--- Ausgewählte Textstelle ---
Verwaltungsrecht

Kein Anspruch auf Wiederaufgreifen des Verfahrens und Feststellung von Abschiebungsverboten

Aktenzeichen  Au 5 K 14.30351

Datum:
9.2.2016
Rechtsgebiet:
Gerichtsart:
VG
Gerichtsort:
Augsburg
Rechtsweg:
Verwaltungsgerichtsbarkeit
Normen:
AufenthG AufenthG § 60 Abs. 5, Abs. 7 S. 1
EMRK EMRK Art. 3

 

Leitsatz

1 Irakischen Staatsangehörigen sunnitischen Glaubens droht im Irak wegen ihrer Religionszugehörigkeit keine Gruppenverfolgung durch nichtstaatliche Akteure (BayVGH BeckRS 2011, 34502). (Rn. 19) (redaktioneller Leitsatz)
2 Ein Abschiebungsverbot wegen einer erheblichen konkreten Gefahr aus gesundheitlichen Gründen nach § 60 Abs. 7 AufenthG liegt nur vor bei einer lebensbedrohlichen oder schwerwiegenden Erkrankung, die sich durch die Abschiebung wesentlich verschlechtern würde; eine der medizinischen Versorgung in Deutschland gleichwertige Versorgung im Herkunftsland wird nicht vorausgesetzt. (Rn. 21 ff.) (redaktioneller Leitsatz)

Tenor

I. Die Klage wird abgewiesen.
II. Der Kläger hat die Kosten des Verfahrens zu tragen.

Gründe

Die Klage ist zulässig, aber nicht begründet. Gegenstand der Klage ist nach dem zuletzt in der mündlichen Verhandlung gestellten Klageantrag ausschließlich das Wiederaufgreifen des Verfahrens hinsichtlich der Feststellung nationaler Abschiebungsverbote.

--- Datenauszüge ---
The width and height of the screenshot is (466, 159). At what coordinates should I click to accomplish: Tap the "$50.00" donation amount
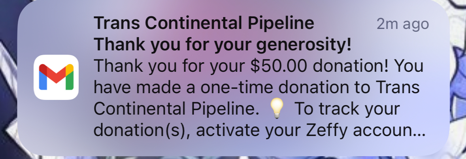(279, 67)

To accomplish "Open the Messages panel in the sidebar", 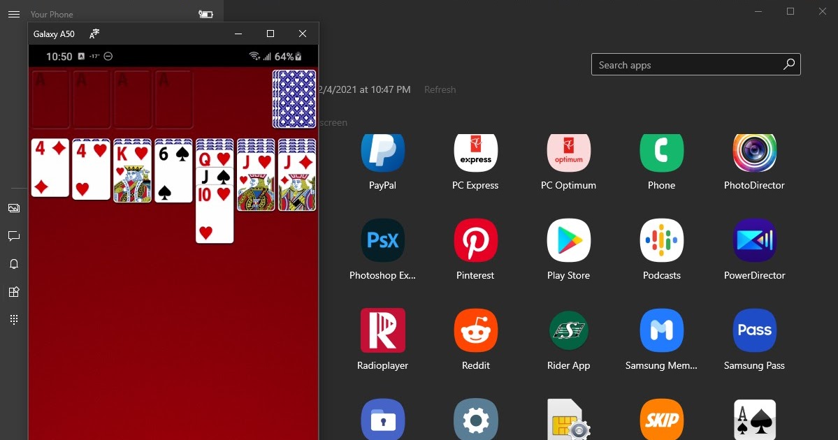I will (x=14, y=236).
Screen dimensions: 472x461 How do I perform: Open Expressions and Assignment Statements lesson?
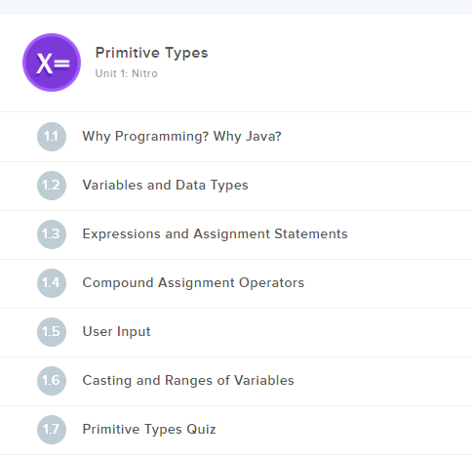pos(215,234)
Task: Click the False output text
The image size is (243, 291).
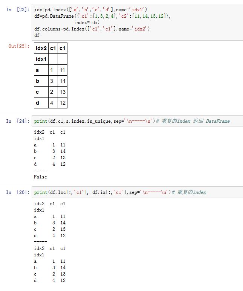Action: 40,177
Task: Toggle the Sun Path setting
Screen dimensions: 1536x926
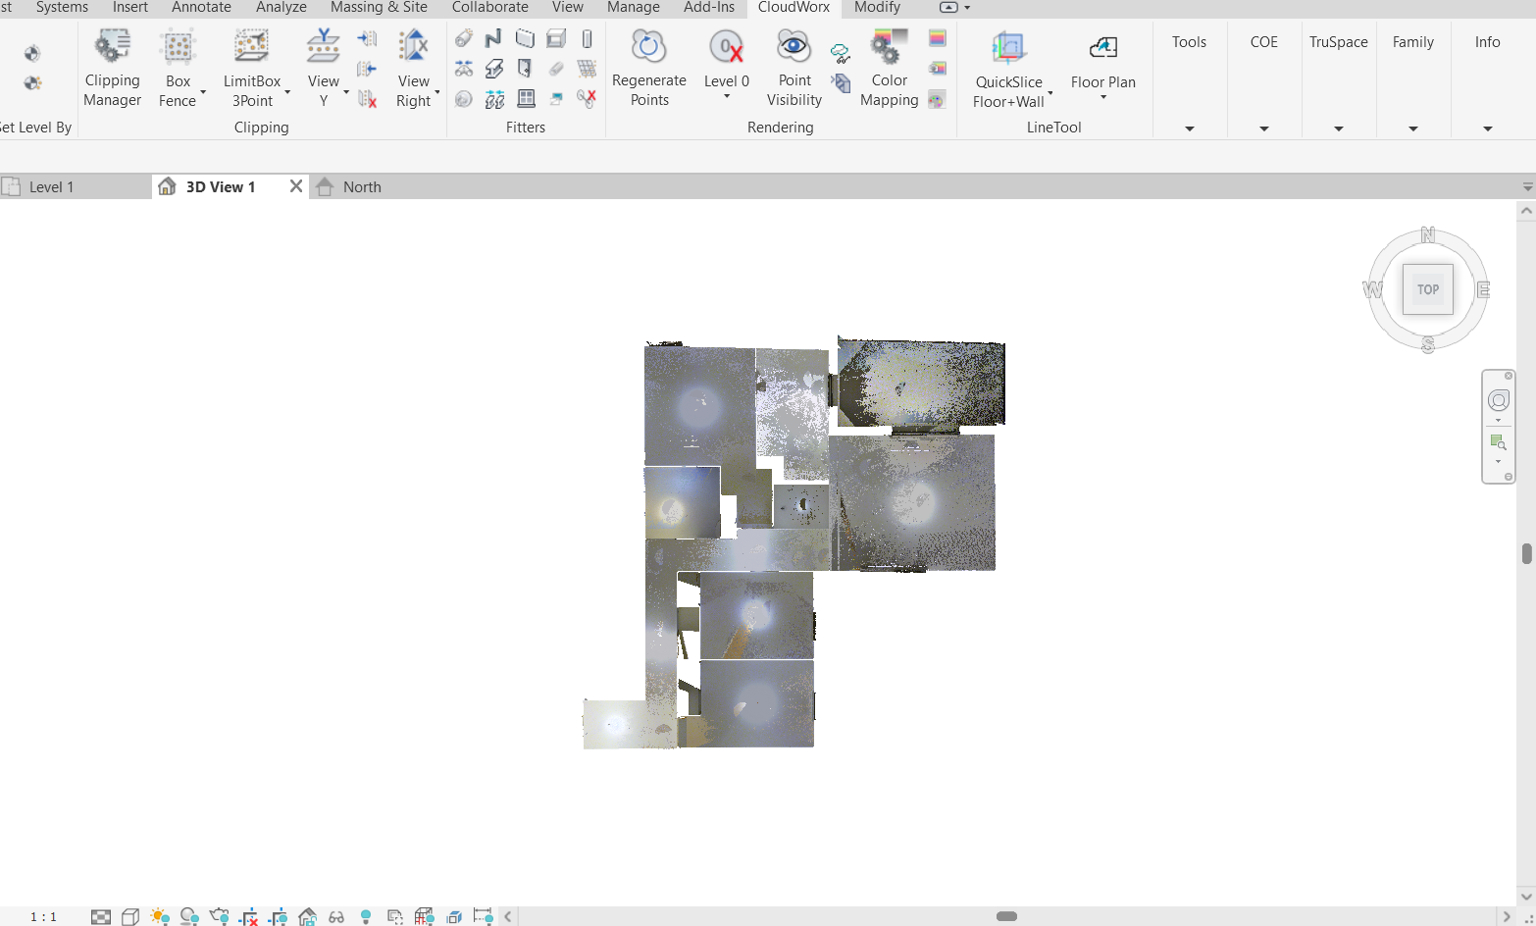Action: 159,915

--- Aufgabenstellung ---
Gib aus der Entscheidung des VG Augsburg den Wortlaut von „1 Irakischen Staatsangehörigen“ bis „Klage wird abgewiesen.“ unverändert wieder.

--- Antwortfeld ---
1 Irakischen Staatsangehörigen sunnitischen Glaubens droht im Irak wegen ihrer Religionszugehörigkeit keine Gruppenverfolgung durch nichtstaatliche Akteure (BayVGH BeckRS 2011, 34502). (Rn. 19) (redaktioneller Leitsatz)
2 Ein Abschiebungsverbot wegen einer erheblichen konkreten Gefahr aus gesundheitlichen Gründen nach § 60 Abs. 7 AufenthG liegt nur vor bei einer lebensbedrohlichen oder schwerwiegenden Erkrankung, die sich durch die Abschiebung wesentlich verschlechtern würde; eine der medizinischen Versorgung in Deutschland gleichwertige Versorgung im Herkunftsland wird nicht vorausgesetzt. (Rn. 21 ff.) (redaktioneller Leitsatz)

Tenor

I. Die Klage wird abgewiesen.